January 20, 2020
Additional Taxes Proposed for Alaskan Oil and Gas Companies
Whether or not the oil and gas tax structure needs to be changed in Alaska is the talk of the town of Juneau once again.
According to Anchorage Democratic Senator Bill Wielechowski, the people of Alaska are not receiving the amount of profit from the oil industry that they should. The senator also indicated that he does not feel that the More Alaska Production Act – Senate Bill 21 – is helping enough to create enough more jobs. Nor does it provide more oil through the Trans-Alaska Pipeline System as it should.
As a solution, Senator Wielechowski penned his own bill, and pre-filed SB 129., which will only impact the three areas with the most profitable oil fields in the state of Alaska: Prudhoe Bay, Kuparuk, and Alpine.
The new bill by Wielechowski also makes provisions for additional taxes on major oil fields, as well as reducing allowable deductions, and doing away with the customary per-barrel credit.
It is finally time for a change, according to Wielechowski and also his constituents, who are requesting changes be made. Wielechowski is listening to what they have to say, and he agrees. The senator blames excessive tax breaks for oil companies for the large shortages in state revenue.
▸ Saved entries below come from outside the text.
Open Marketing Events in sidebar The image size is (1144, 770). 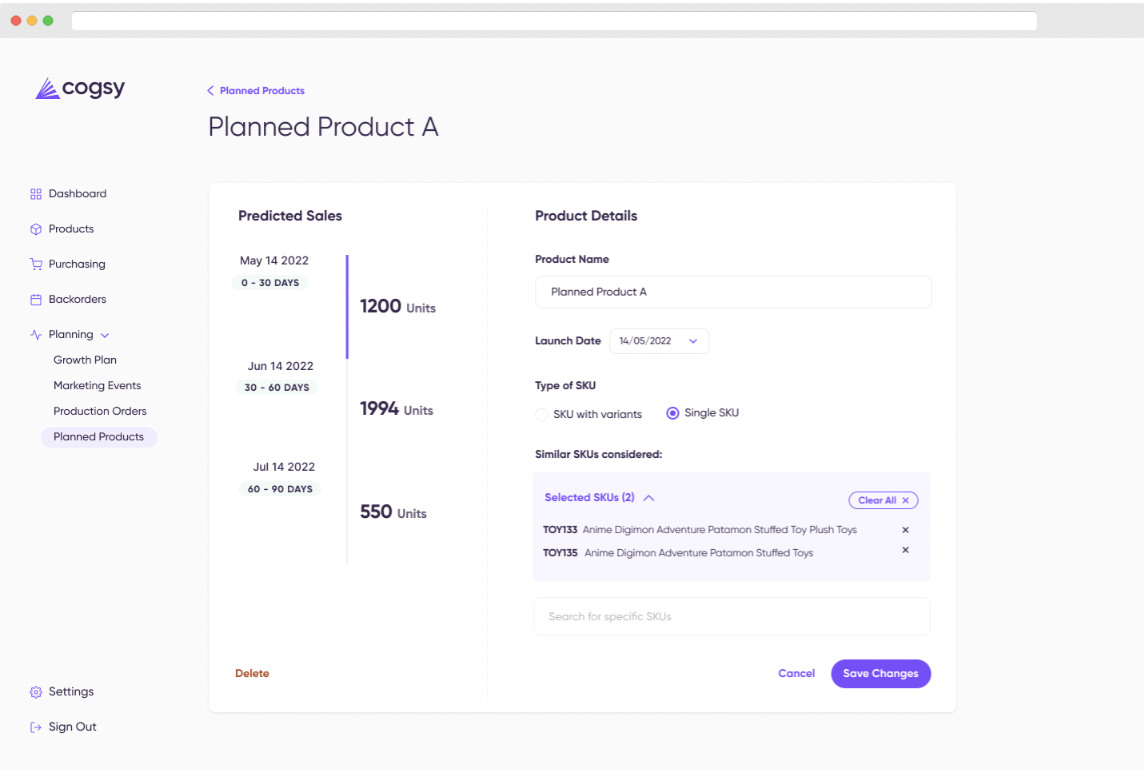coord(97,385)
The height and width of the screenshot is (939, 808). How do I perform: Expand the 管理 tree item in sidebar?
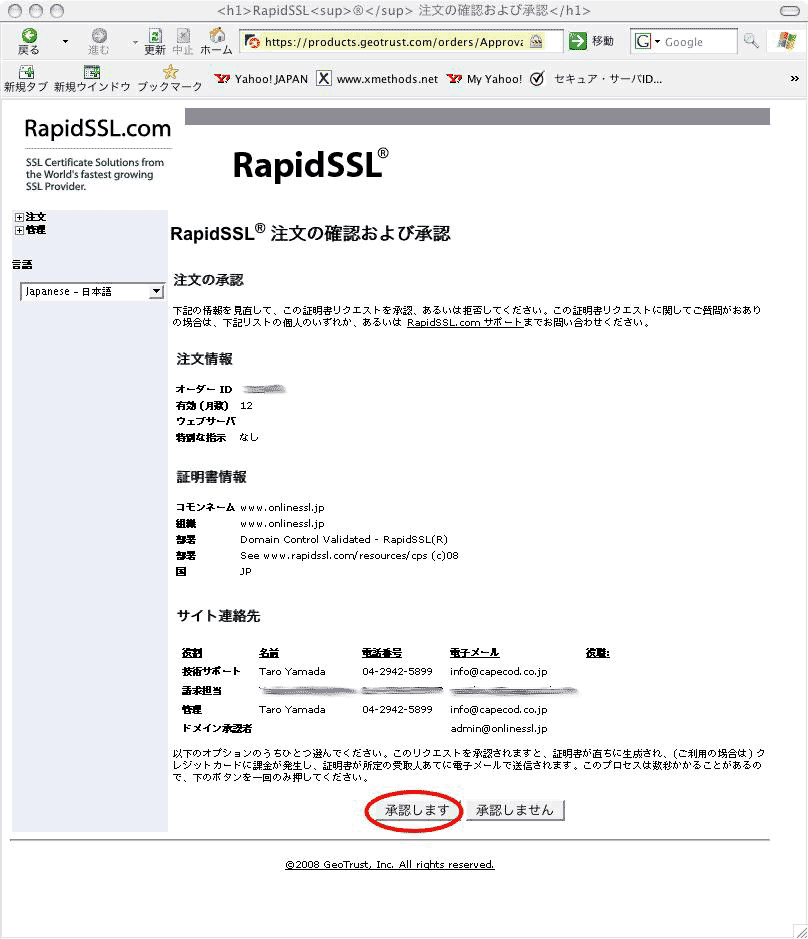[19, 230]
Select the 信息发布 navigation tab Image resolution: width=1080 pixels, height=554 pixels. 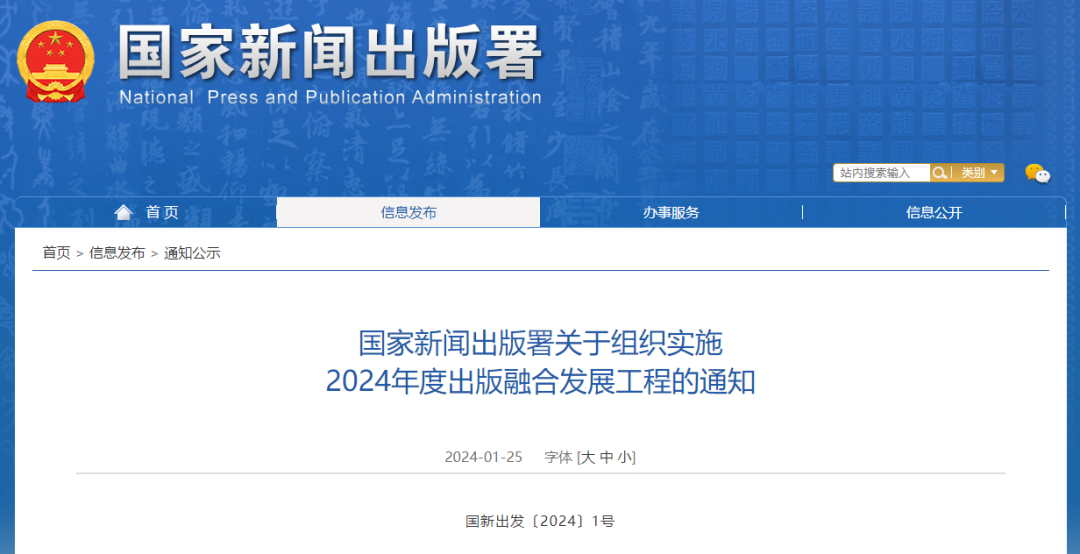tap(408, 212)
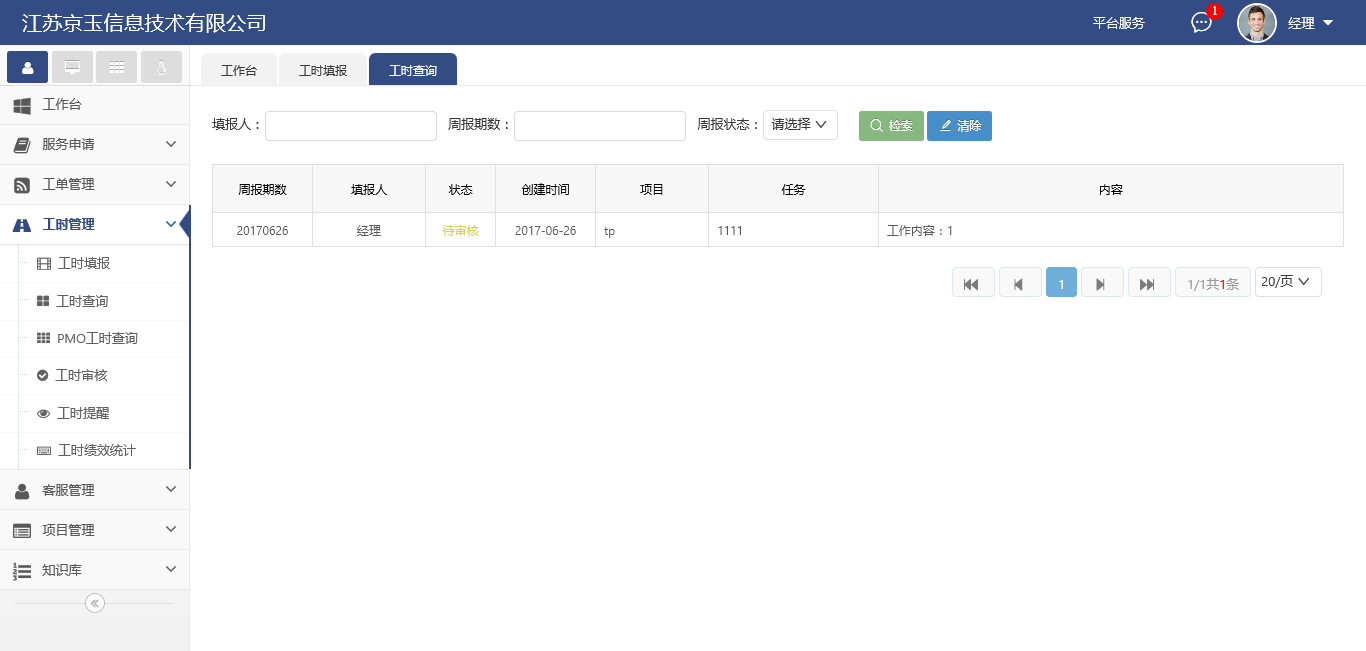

“We’re paying out these massive tax credits. We’re not getting a fair share for our oil. So with this bill, this would bring in $850 million to a billion dollars. This goes a long way towards closing our fiscal gap. It allows more money to be available to the people of Alaska for their PFDs,” Wielechowski said.
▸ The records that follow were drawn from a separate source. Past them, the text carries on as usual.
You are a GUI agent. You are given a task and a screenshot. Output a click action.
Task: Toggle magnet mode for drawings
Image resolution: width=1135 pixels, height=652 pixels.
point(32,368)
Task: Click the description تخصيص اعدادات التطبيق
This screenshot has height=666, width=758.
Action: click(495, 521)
As one would assume, the oil industry was not on board with Wielechowski’s proposed changes in the bill. Kara Moriarty from the Alaska Oil and Gas Association wrote this in a statement.
“From our initial assessment, Sen. Wielechowski’s bill represents a massive tax hike on the industry – at least 300% at current prices. His 45-page proposal is highly complex and creates uncertainty and instability. If one is truly concerned about increasing production, jobs and revenue for the state, increasing taxes makes no sense,” Moriarty wrote.
It appears that change may be imminent concerning the oil and gas tax structure in Alaska. New bills are being written and there is even a group working for an oil tax change via a new voter initiative. The group has a deadline of January 21 to submit the required signatures to the Division of Elections for review.